[Dataset records]
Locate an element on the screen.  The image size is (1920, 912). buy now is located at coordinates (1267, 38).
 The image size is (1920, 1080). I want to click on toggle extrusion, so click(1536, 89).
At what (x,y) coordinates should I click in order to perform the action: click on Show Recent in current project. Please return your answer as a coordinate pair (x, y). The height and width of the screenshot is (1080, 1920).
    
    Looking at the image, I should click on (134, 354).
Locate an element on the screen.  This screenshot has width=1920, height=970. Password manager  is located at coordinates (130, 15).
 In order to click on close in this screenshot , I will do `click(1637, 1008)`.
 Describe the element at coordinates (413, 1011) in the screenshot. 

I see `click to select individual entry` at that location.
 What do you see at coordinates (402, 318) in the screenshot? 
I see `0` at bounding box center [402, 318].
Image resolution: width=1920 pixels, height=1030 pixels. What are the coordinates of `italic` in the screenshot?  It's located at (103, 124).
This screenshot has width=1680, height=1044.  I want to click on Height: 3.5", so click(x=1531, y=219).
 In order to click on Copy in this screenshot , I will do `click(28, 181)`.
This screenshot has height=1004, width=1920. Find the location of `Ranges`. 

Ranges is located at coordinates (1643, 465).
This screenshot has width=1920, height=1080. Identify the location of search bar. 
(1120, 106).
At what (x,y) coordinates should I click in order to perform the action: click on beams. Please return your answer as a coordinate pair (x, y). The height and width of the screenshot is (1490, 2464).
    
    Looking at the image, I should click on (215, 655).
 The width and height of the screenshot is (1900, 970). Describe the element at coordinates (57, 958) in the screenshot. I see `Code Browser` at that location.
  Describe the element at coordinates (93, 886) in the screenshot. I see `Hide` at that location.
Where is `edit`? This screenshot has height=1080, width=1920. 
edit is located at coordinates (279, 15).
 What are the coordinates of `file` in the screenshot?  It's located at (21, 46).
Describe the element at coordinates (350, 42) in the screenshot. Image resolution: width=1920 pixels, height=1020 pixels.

Problem details → Present the lines of all the rows above as a numbered list, omitting the blank lines.

Right answer →
1. Locate an element on the screen.  The image size is (1920, 912). buy now is located at coordinates (1267, 38).
2.  The image size is (1920, 1080). I want to click on toggle extrusion, so click(1536, 89).
3. At what (x,y) coordinates should I click in order to perform the action: click on Show Recent in current project. Please return your answer as a coordinate pair (x, y). The height and width of the screenshot is (1080, 1920).
4.     Looking at the image, I should click on (134, 354).
5. Locate an element on the screen.  This screenshot has width=1920, height=970. Password manager  is located at coordinates (130, 15).
6.  In order to click on close in this screenshot , I will do `click(1637, 1008)`.
7.  Describe the element at coordinates (413, 1011) in the screenshot. 
8. I see `click to select individual entry` at that location.
9.  What do you see at coordinates (402, 318) in the screenshot? 
10. I see `0` at bounding box center [402, 318].
11. Image resolution: width=1920 pixels, height=1030 pixels. What are the coordinates of `italic` in the screenshot?  It's located at (103, 124).
12. This screenshot has width=1680, height=1044.  I want to click on Height: 3.5", so click(x=1531, y=219).
13.  In order to click on Copy in this screenshot , I will do `click(28, 181)`.
14. This screenshot has height=1004, width=1920. Find the location of `Ranges`. 
15. Ranges is located at coordinates (1643, 465).
16. This screenshot has width=1920, height=1080. Identify the location of search bar. 
17. (1120, 106).
18. At what (x,y) coordinates should I click in order to perform the action: click on beams. Please return your answer as a coordinate pair (x, y). The height and width of the screenshot is (1490, 2464).
19.     Looking at the image, I should click on (215, 655).
20.  The width and height of the screenshot is (1900, 970). Describe the element at coordinates (57, 958) in the screenshot. I see `Code Browser` at that location.
21.   Describe the element at coordinates (93, 886) in the screenshot. I see `Hide` at that location.
22. Where is `edit`? This screenshot has height=1080, width=1920. 
23. edit is located at coordinates (279, 15).
24.  What are the coordinates of `file` in the screenshot?  It's located at (21, 46).
25. Describe the element at coordinates (350, 42) in the screenshot. Image resolution: width=1920 pixels, height=1020 pixels.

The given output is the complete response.